> **GOAL OF THE EXERCISE**:
In the listing below, find each line containing "target" and report it.

::::::::

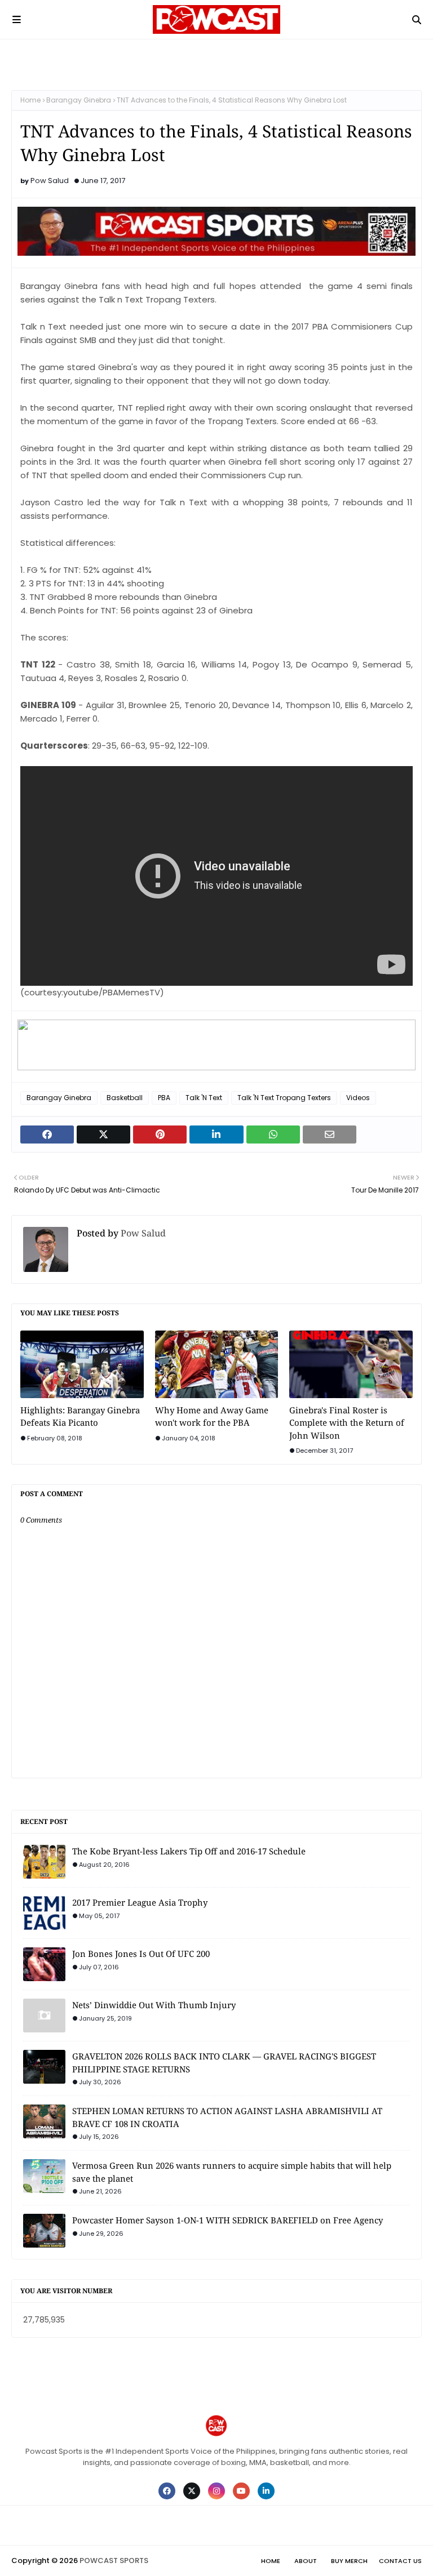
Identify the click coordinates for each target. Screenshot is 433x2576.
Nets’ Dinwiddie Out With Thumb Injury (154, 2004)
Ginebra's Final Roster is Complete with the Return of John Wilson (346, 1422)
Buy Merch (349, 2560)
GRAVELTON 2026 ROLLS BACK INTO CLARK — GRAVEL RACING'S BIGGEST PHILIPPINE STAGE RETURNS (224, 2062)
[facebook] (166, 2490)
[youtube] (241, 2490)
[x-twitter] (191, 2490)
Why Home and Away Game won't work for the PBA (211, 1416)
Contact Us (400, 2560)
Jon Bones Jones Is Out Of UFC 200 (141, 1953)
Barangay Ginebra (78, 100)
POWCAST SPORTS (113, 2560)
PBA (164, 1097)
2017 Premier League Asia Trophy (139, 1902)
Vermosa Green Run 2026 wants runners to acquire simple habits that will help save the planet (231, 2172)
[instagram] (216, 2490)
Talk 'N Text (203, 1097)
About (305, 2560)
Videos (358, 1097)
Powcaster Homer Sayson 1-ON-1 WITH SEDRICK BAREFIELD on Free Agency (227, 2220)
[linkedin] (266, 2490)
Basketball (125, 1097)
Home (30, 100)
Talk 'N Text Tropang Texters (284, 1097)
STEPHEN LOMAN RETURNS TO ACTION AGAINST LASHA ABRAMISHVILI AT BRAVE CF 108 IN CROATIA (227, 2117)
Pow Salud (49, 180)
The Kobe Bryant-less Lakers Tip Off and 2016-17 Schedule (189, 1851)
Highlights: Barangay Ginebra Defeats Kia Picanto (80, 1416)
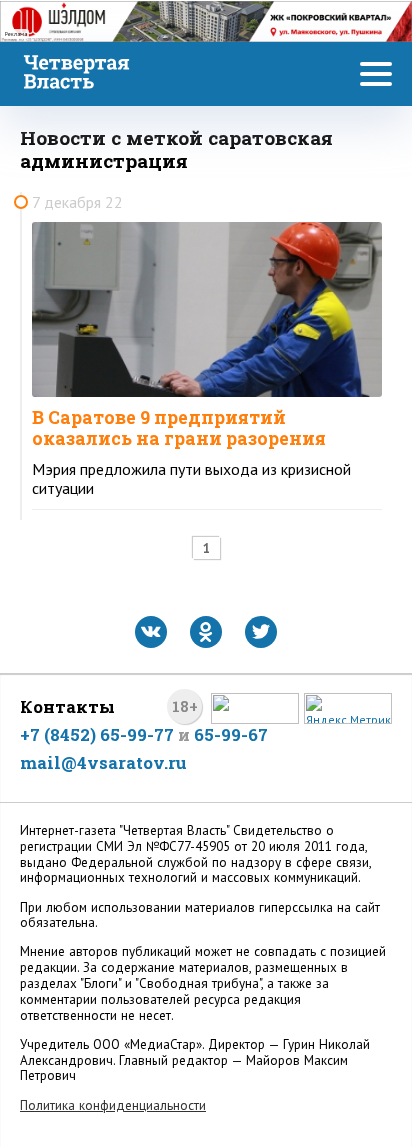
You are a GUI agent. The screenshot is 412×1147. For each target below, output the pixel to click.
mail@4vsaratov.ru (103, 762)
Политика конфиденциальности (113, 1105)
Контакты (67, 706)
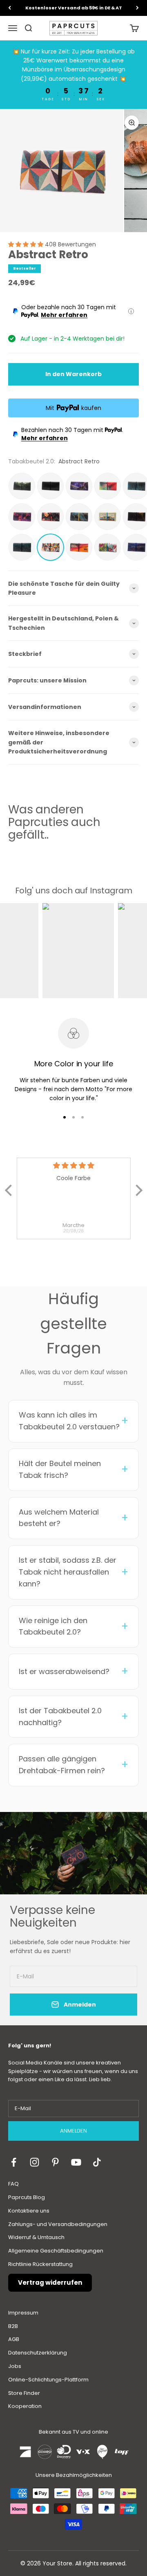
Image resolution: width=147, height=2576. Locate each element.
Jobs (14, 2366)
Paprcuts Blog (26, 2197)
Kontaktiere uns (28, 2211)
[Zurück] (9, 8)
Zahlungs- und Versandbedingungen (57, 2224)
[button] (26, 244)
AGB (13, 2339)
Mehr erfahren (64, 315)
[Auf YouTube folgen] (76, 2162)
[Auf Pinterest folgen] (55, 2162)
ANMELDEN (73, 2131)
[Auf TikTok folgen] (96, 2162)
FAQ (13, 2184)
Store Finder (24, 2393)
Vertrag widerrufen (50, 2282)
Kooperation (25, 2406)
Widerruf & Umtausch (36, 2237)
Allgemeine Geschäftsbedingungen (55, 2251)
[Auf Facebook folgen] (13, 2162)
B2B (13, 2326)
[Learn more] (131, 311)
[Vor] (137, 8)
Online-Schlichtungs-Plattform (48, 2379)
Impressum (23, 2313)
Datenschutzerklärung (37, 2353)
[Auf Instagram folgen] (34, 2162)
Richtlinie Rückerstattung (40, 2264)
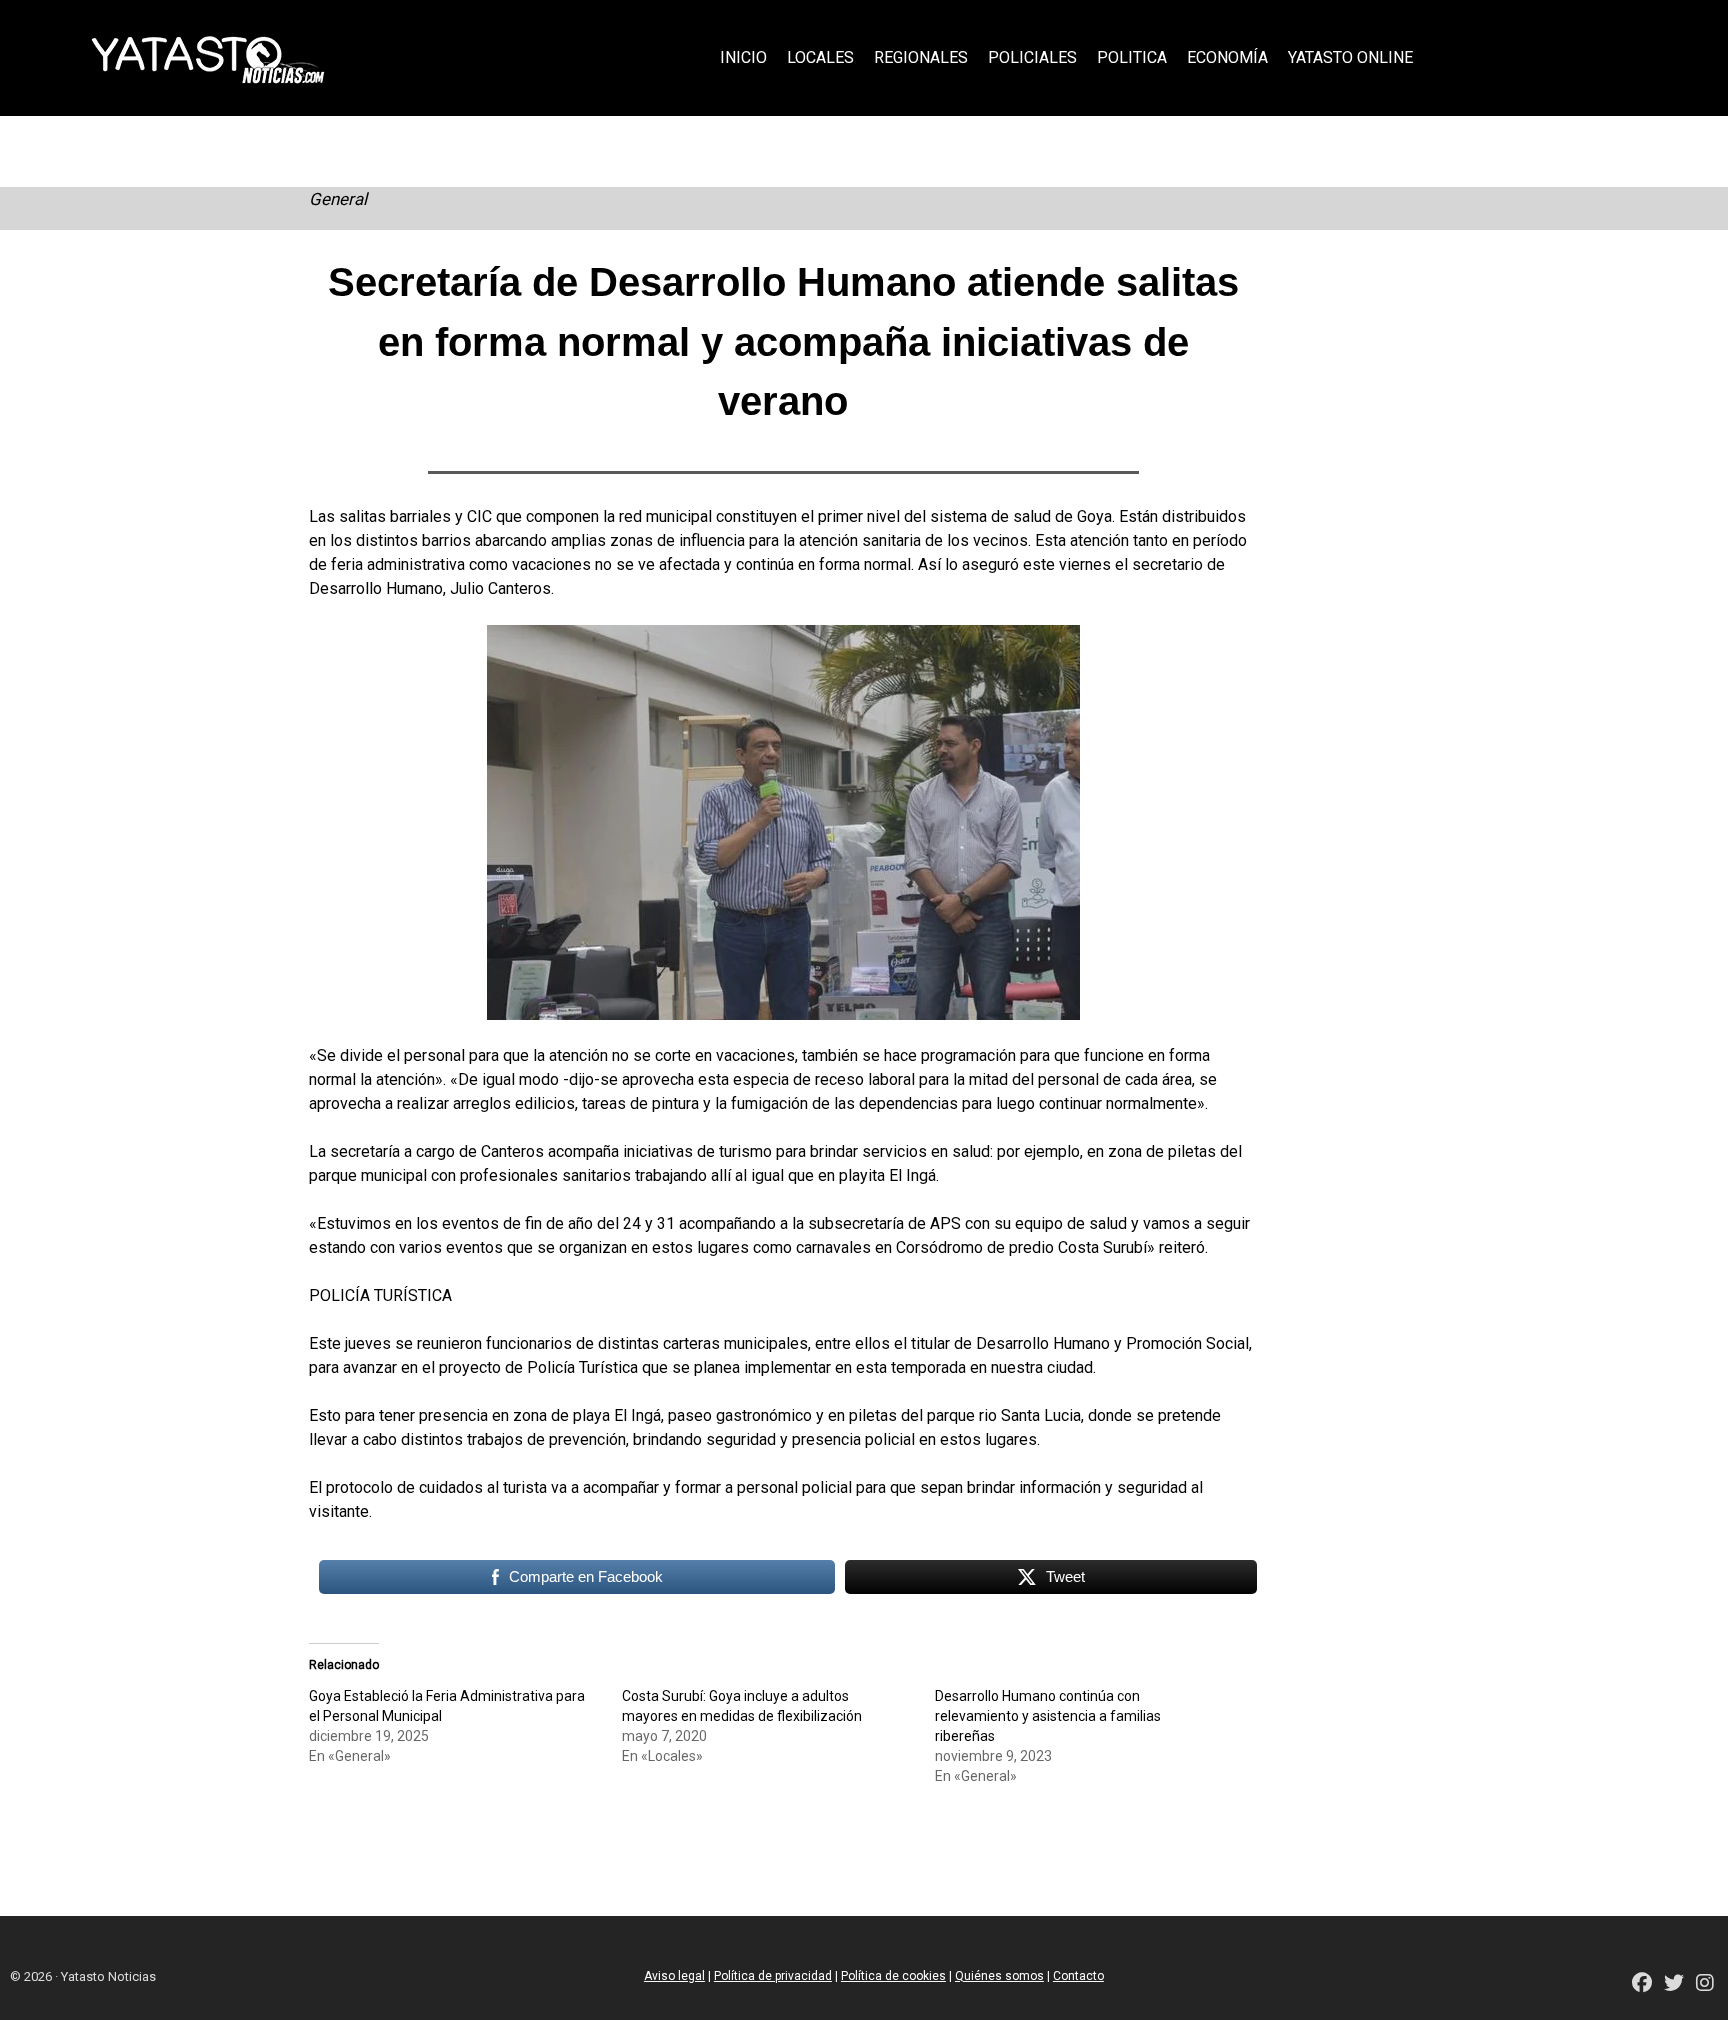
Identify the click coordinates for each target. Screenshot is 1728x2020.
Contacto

::::::::

> **YOUR RESPONSE**:
Identify the click coordinates for each target. Screenshot is 433x2576.
You are a GUI agent. The screenshot is 412×1147. For each target below, output the pixel to click.
Identify the click coordinates for each target. Screenshot is 1728x2020.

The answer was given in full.